The Steklov spectrum and coarse discretizations of manifolds with boundary

TL;DR

This paper establishes a spectral comparison between the Steklov eigenvalues of certain Riemannian manifolds with boundary and their discretized graph models, enabling new constructions of surfaces with large spectral gaps.

Contribution

It introduces a discretization method for manifolds with boundary and proves a uniform spectral comparison inequality, linking manifold spectra to graph spectra.

Findings

Spectral comparison inequality between manifold and discretization

Construction of surfaces with fixed boundary length and large spectral gap

Application of graph expansion properties to geometric analysis

Abstract

We consider the class of compact n-dimensional Riemannian manifolds with cylindrical boundary, Ricci curvature bounded below by a given constant and injectivity radius bounded below by a positive constant, away from the boundary.
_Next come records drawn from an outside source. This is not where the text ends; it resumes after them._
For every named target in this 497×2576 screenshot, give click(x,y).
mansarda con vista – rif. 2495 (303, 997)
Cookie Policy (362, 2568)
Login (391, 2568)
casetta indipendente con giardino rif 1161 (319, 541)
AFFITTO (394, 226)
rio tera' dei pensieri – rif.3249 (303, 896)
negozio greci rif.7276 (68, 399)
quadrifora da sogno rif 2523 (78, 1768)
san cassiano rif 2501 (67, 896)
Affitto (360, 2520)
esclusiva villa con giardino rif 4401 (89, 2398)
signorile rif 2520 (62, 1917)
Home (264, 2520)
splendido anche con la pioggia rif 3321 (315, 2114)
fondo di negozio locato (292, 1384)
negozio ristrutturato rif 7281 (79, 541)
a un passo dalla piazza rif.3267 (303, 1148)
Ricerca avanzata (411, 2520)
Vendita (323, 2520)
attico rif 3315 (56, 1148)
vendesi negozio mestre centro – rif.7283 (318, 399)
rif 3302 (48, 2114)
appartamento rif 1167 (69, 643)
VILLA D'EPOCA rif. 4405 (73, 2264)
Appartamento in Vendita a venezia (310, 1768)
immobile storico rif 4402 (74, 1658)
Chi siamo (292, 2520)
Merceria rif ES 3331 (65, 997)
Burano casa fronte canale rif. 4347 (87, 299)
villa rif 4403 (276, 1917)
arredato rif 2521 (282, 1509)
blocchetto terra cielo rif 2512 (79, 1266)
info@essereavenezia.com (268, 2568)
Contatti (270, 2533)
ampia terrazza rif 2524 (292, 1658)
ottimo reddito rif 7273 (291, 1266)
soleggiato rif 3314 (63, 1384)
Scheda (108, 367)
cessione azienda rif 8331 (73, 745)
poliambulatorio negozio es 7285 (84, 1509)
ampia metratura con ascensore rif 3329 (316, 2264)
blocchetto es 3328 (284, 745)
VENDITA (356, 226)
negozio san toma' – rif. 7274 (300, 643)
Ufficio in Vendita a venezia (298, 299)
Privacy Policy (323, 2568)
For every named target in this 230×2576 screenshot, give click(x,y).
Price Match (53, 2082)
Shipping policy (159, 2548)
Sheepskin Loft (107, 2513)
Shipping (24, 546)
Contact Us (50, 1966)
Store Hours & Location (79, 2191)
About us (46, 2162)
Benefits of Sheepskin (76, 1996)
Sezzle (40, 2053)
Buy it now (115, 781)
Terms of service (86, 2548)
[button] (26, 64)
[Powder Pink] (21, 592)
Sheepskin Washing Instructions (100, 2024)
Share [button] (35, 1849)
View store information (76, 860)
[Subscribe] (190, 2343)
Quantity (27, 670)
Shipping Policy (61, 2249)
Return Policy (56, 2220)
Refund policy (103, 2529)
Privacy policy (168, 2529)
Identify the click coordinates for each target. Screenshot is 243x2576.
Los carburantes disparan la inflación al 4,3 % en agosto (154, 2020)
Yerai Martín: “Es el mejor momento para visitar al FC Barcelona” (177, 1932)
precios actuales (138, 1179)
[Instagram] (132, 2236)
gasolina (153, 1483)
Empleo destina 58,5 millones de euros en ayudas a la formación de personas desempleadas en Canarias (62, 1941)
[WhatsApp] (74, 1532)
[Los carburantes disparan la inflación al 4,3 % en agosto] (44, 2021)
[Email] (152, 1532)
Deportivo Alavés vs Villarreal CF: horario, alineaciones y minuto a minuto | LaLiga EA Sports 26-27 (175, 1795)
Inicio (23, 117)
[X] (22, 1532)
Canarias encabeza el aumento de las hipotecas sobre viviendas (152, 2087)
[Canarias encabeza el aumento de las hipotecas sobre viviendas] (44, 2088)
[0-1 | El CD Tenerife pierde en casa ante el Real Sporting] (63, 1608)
For a manifold M of this class, we introduce a notion of discretization, leading to a graph with boundary which is roughly isometric to M, with constants depending only on the dimension and bounds on curvature and injectivity radius. In this context, we prove a uniform spectral comparison inequality between the Steklov eigenvalues of the manifold M and those of its discretization. Some applications to the construction of sequences of surfaces with boundary of fixed length and with arbitrarily large Steklov spectral gap are given. In particular, we obtain such a sequence for surfaces with connected boundary. The applications are based on the construction of graph-like surfaces which are obtained from sequences of graphs with good expansion properties.